Nicky van Oorschot

Industry

Linking National Core Registries

In the Netherlands several core registries are available as open data. Several others are closed data. The 25 safety regions (Fire-, Police- and Health Organizations), decided to connect all administrative links between the registries in a new dataset. Instead of creating a new data silo, linked data is used to create the links between the registries. Other semantic web techniques like SHACL will be used to do the interpretation of subjects. For instance, if a building has a permit for LPG and a certain fuel company is located in this building it is a fuel station.  Registries used in this projects are for example the chamber of commerce,  cadaster data, national daycares and permit registries. In the current situation the safety regions do not use this data often, since it is not accessible and interlinked. Because of this interlinking using linked data, emergency responders from the safety regions are able to find critical objects nearby an incident or discover a incident is happing in a critical object because of certain chemicals for instance.

Relations within geo information are found by overlaying the geo layers and find all object which are on the same position.

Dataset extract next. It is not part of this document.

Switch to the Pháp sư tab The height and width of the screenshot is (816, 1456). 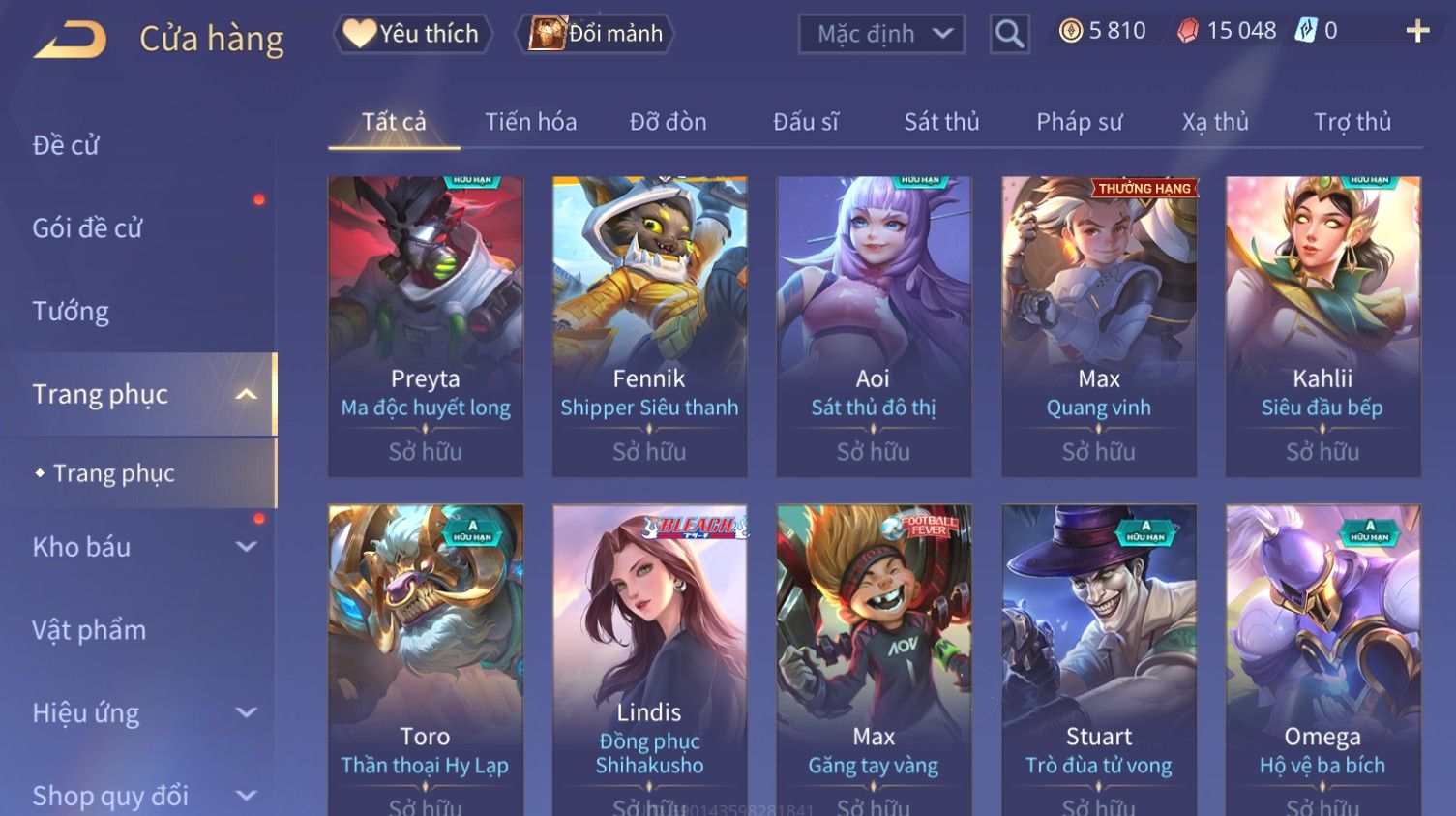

Finding related objects in such way results in lacking semantics on the relations. Objects are on the same location but it is unclear what their relation is and free for interpretation. Besides the relation is unclear, the necessary calculation for matching the objects from different layers is a costly job, performance wise.
Using linked data for creating administrative links is a new approach for the safety regions. It is a flexible approach and it prevents the safety regions for doing the calculation over and over if a new dataset is available (some are almost real-time).
Having a large amount of national datasets is very interesting for someone doing analytics. Besides that we are able to provide information about buildings in a certain area during a incident. Another way of using this data is for prevention activities, which critical objects are near each other and if something happens around them are the emergency responders able to solve it adequately?
One of the innovative techniques used in this project is SHACL. SHACL is a new proposed semantic web standard proposed by the W3C. Using SHACL during the project we are able to describe the per-conditions of objects and find automatically whether an object is compliant with a certain shape.  
During the project we learned that using a subset of data from the national registries results in a very large amount of data. Therefore, using just SPARQL and query all data is not feasible. To tackle this problem we have changed the concept and created a RDF dataset of the silo created by the safety regions. Due to the limited size of this dataset and the simple query we are able to retrieve the basic information relatively simple. More advanced and deeper information or analytics could be gathered using more complex queries but these should be on a limited filtered subset of the data. This does results in some form of redundancy.
 

CV

Nicky van Oorschot is a developer and researcher for Netage. Netage is a Dutch company specialised in building Linked Data application (closed and open data) for fire departments in Europe and the US.
Projects he has been working on are innovative projects using semantic web techniques together with web ontology extraction and machine learning techniques.